Some thoughts off the top of my head;
A good question that I'm sure your Ethics Committee (IRB/IEC) would be happy to help with. Obviously retrospective consent is not desirable, so there are several questions you should ask yourself.
Have you got an escalation process that raises these non-compliances? Do you have a process to analyse the route causes of these problems and put in place corrective and preventive plans to stop recurrence of similar problems in this site, at other sites, and in other trials (as required by the new draft ICH E6 R2 (step 2b))? How are you going to ensure that these potential problems are detected in future?

Is this a significant violation of the subjects rights? The new Clinical Trials Regulation 536/2014 Article 52 (an EU law already, but not yet in application), a breach of GCP "likely to affect to a significant degree the safety and rights of the subjects...."? Once the CTR is applied, it would be necessary to report to the regulators (via the EU Portal) any Serious Breach of subjects rights, within 7 days. However the new Clinical Trials Regulation 536/2014 does protect data already collected - "the withdrawal of the informed consent shall not affect the activities already carried out and the use of data obtained based on informed consent before its withdrawal" (A28.3).
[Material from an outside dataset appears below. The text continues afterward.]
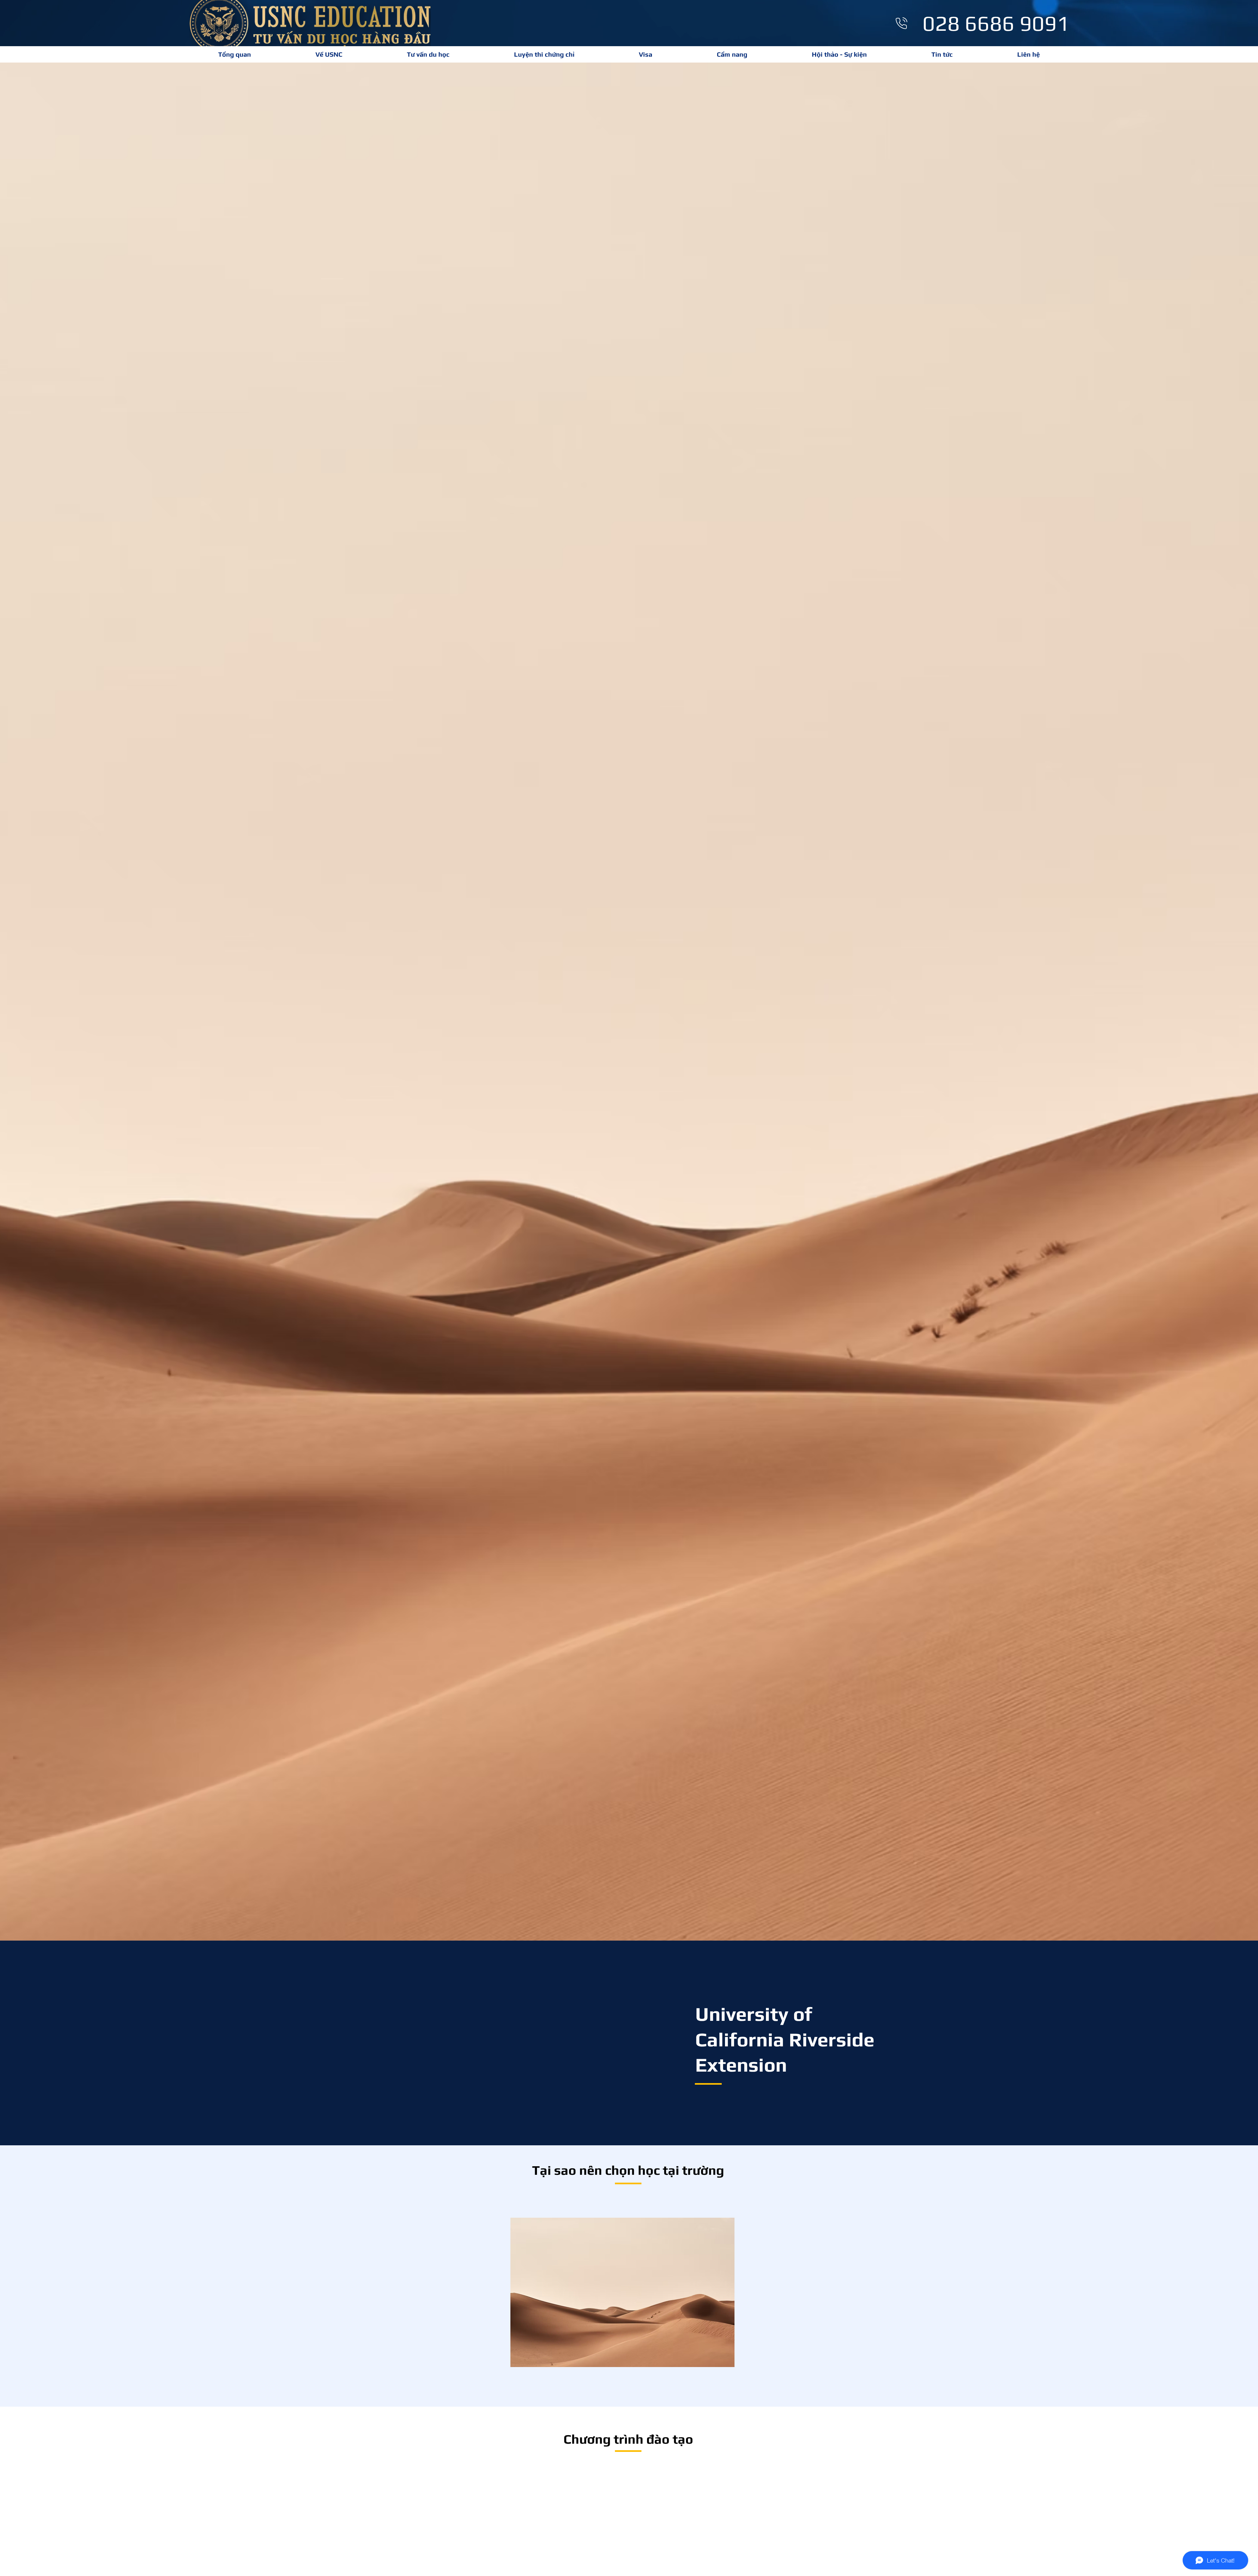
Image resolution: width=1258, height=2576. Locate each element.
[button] (544, 54)
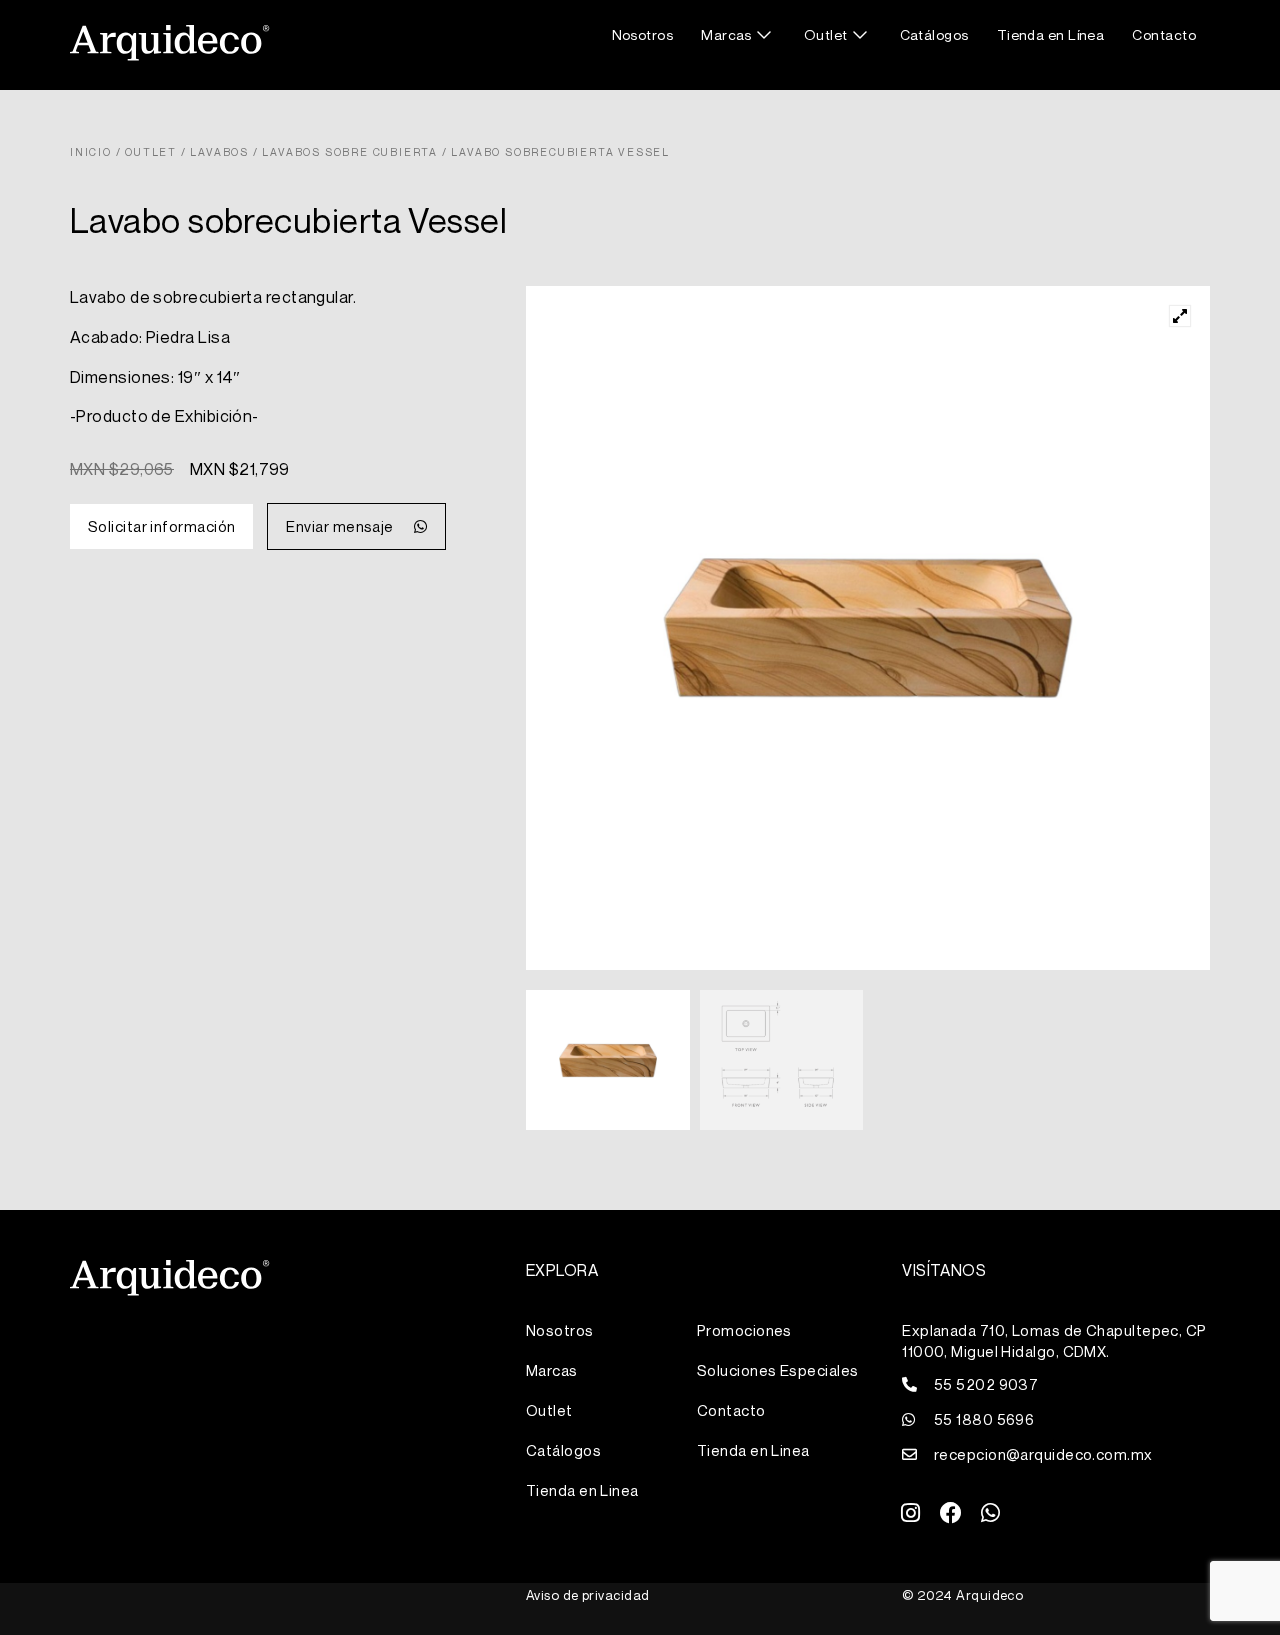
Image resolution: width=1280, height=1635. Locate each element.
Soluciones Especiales (777, 1370)
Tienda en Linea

We can see the sensitivity of the regulators from what they have written about the situation where consent no longer exists. Look at the MHRA paper on (2009) Guidance on the maintenance of regulatory compliance in laboratories that perform the analysis or evaluation of clinical trial samples - "all laboratory personnel that perform work in support of clinical trials must exercise due diligence to ensure that the work they have been contracted to conduct is covered by the consent given by the trial subjects" and "there should be a mechanism to ensure that the laboratory is informed in a timely manner if consent is withdrawn to ensure that no further data is generated or collected".
This MHRA guidance might have been superseded by the EMA "Reflection paper for laboratories that perform the analysis or evaluation of clinical trial samples" (2012). Look at the section regarding withdraw of consent and analysing samples.

Destroying sample is a sensitive situation and this would be a good question for your IRB/IEC as well as your organisations management.